Shut-down St. John’s Episcopal Church in Bay Ridge might be preserved
Eye on Real Estate: Sale of 'The Church of the Generals' is expected to close soon
Brooklyn’s historic “Church of the Generals” might be saved from demolition.
That’s the word from the Episcopal Diocese of Long Island, which is selling vacant St. John’s Church in the Fort Hamilton section of Bay Ridge.
Preservationists, politicians and neighborhood residents fear the distinctive Arts and Crafts-style church and parsonage at 9818 Fort Hamilton Parkway will be torn down after they are sold to make room for new-from-the-ground-up residential development.
Possibly their fears will not be realized.
“The purchaser has indicated a willingness to preserve the buildings,” Episcopal Diocese of Long Island spokeswoman Denise Fillion told the Brooklyn Eagle via email.
The sale of the property is pending. The Diocese hopes to close the deal in the next two months, Fillion said.
Important military figures who worshiped at St. John’s 1890s-vintage church building include General Matthew B. Ridgway, the Supreme Allied Commander of Europe in the 1950s, who attended services early in his military career.
Before the Civil War, two men who became Confederate generals worshiped at the church building it replaced, whose cornerstone had been laid in 1835.
One of them was Robert E. Lee, who was stationed at the neighboring Fort Hamilton military base. The other was Stonewall Jackson, who was baptized at St. John’s in 1849.

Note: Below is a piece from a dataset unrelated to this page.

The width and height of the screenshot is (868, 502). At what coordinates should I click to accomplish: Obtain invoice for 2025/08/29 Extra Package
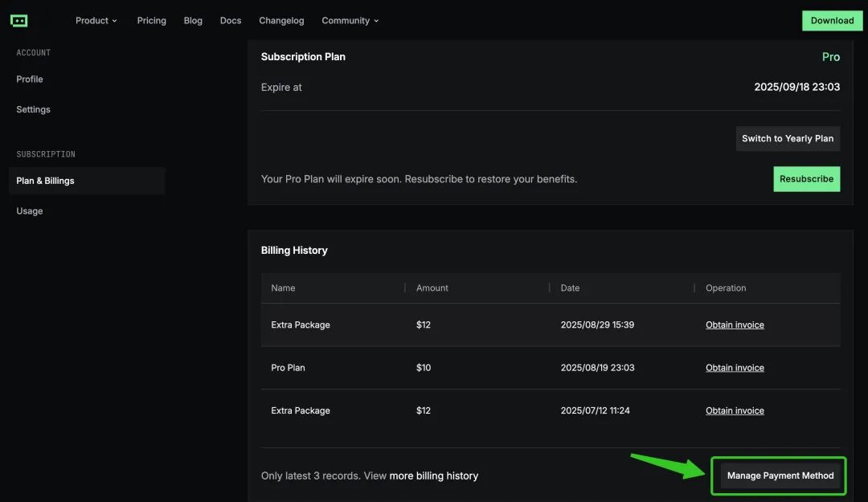tap(735, 325)
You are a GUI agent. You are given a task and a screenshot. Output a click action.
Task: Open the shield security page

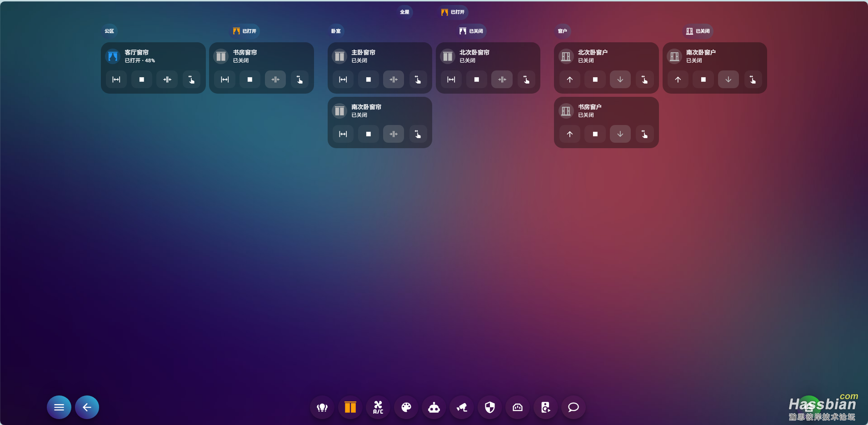[x=490, y=407]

The fate of the Fort Hamilton Parkway property has been uncertain since 2014, when the closing of St. John’s Episcopal Church was announced. Declining Sunday-service attendance numbers and $1.5 million-plus worth of deferred maintenance were cited as reasons for the shut-down.

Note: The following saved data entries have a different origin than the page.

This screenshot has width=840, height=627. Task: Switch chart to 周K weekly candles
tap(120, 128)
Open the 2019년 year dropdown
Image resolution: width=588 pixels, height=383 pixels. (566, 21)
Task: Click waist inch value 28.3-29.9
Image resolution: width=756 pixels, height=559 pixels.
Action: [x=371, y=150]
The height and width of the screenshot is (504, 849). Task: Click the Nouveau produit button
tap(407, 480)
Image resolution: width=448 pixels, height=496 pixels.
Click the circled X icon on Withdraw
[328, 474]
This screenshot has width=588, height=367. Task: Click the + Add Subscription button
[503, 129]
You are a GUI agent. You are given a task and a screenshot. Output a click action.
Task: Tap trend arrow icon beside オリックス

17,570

St. John’s congregation was merged with that of Christ Church Bay Ridge — which is located at 7301 Ridge Blvd., a 40-minute walk north of St. John’s.
In an effort to protect St. John’s from the wrecking ball, City Councilmember Vincent Gentile (D-Bay-Ridge-Dyker-Heights-Bensonhurst) campaigned to have the property designated as a city landmark.
He did not succeed.
If it had been designated, the church couldn’t have been demolished or had changes made to its exterior without the city Landmarks Preservation Commission’s permission.
The Diocese put St. John’s on the market last year. The deal to sell it has apparently been in the works for some time.
In December 2015, the Trustees of the Estate Belonging to the Diocese of Long Island voted to authorize the sale of the property for $2.95 million “in accordance with the term sheet,” a journal for a recent diocesan convention says.
A term sheet is a non-binding agreement that can lead to a sale contract.
By the way, $2.95 million had been the asking price for St. John’s, according to info posted online by Lauren Perricone of Laffey Real Estate, a broker who marketed the property for the Diocese.